Societe Generale, France’s third biggest bank, favoured financial prudence over quick returns to shareholders as it prepared for the arrival of a new chief executive in May tasked with reviving its valuation in an uncertain economic climate.
SocGen said it had hiked provisions for bad loans fivefold in the fourth quarter, cutting its net income over the period by 35 per cent from a year earlier.
It also increased its core capital metric at end of December, calling 2023 a “transition year”, with the aim of finalising key deals after a bruising 12 months marked by a costly exit from Russia.
SocGen reported higher-than-expected quarterly income, driven by bumper trading sales, corporate financing and car leasing activities.

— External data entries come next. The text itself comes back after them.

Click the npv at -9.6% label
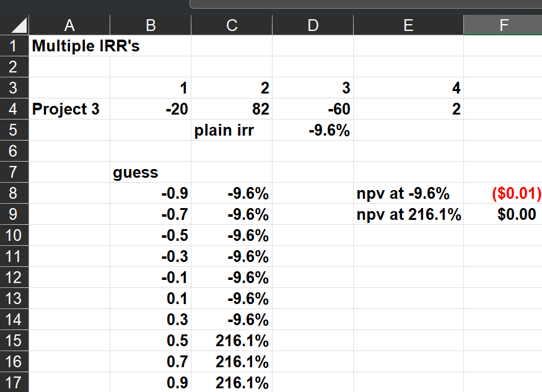Viewport: 542px width, 392px height. point(403,194)
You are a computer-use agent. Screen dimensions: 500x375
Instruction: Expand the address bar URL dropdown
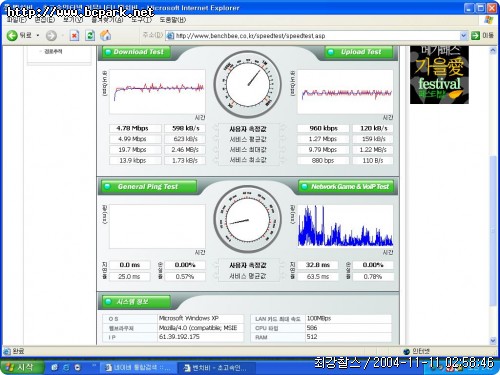(x=463, y=35)
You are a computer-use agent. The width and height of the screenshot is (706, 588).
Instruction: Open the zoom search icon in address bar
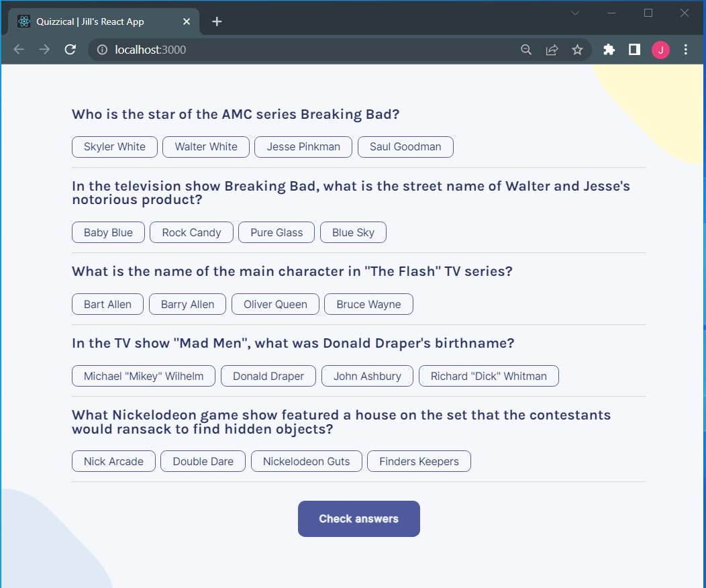[526, 49]
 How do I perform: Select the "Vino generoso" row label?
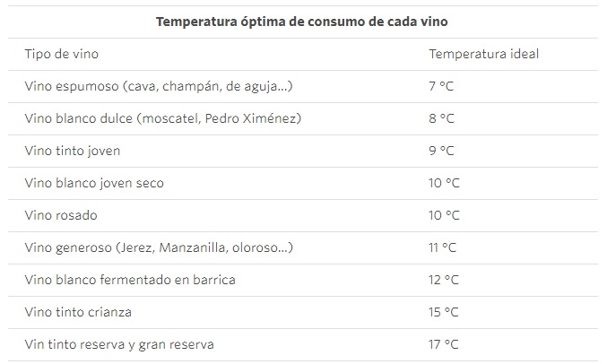[x=158, y=247]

The bank is seeking to revive its stock valuation after years of restructurings and lackluster performance marked last year by its Russia exit, where it had to take a €3bn (£2.7bn) write-off for the sale of its Rosbank unit after the invasion of Ukraine.
“The only negative is on distribution (to shareholders), slightly below expectations,” Jefferies said in a note to clients before market open, as SocGen said it planned a €440m share buyback in 2023 on top of a dividend of €1.7 per share.

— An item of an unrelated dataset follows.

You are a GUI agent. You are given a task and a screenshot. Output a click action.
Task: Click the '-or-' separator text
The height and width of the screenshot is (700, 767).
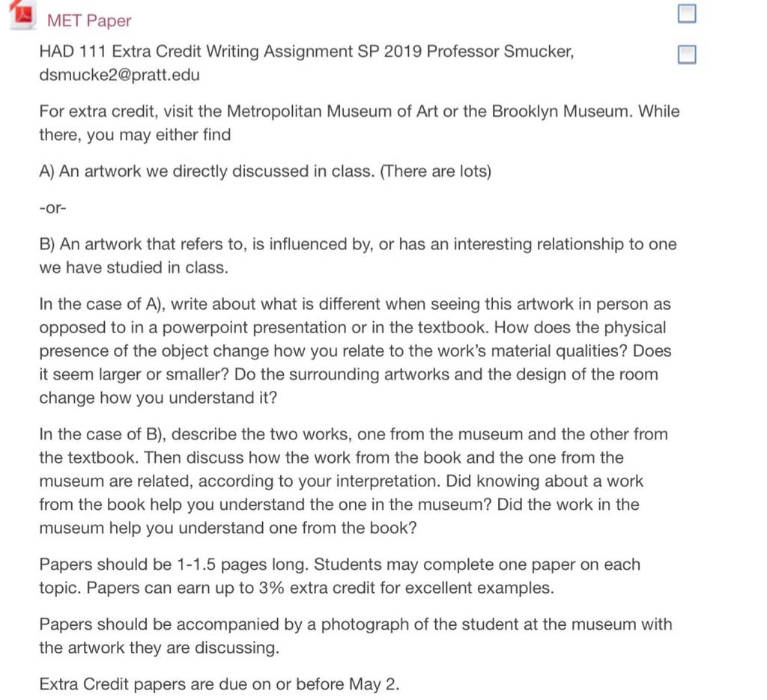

Shares were down by more than one per cent in early Paris trading.
Group revenues were up by four per cent to €6.89bn euros in the fourth quarter, also beating the Visible Alpha consensus.

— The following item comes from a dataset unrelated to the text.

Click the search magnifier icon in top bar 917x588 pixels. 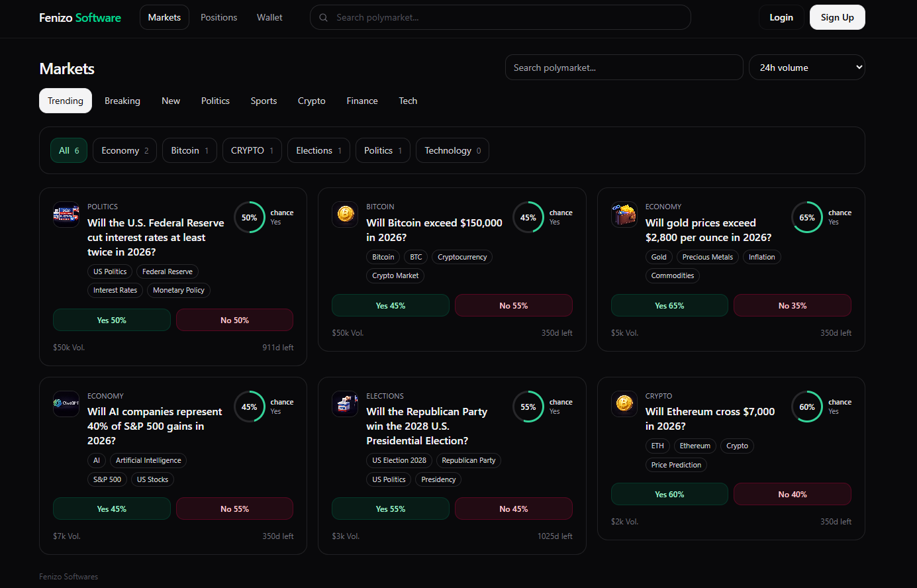tap(323, 17)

Like its bigger French rival BNP Paribas, SocGen is enjoying higher revenues from debt and trading in volatile markets. Quarterly sales in this business jumped 56 per cent.
Incoming CEO Slawomir Krupa, who will replace Frederic Oudea in May, will oversee the merger of networks between SocGen’s two domestic retail brands in France, where it is struggling to benefit as much as some other continental peers from rising interest rates.
Krupa was instrumental in ironing out a plan to form a joint venture with AllianceBernstein on global cash equities and equity research in a bid to keep up with BNP and leading Wall Street banks Goldman Sachs and JP Morgan.
The French bank reaffirmed its 2025 financial targets, which include a cost to income ratio below 62 per cent and an expected return on tangible equity of 10 per cent.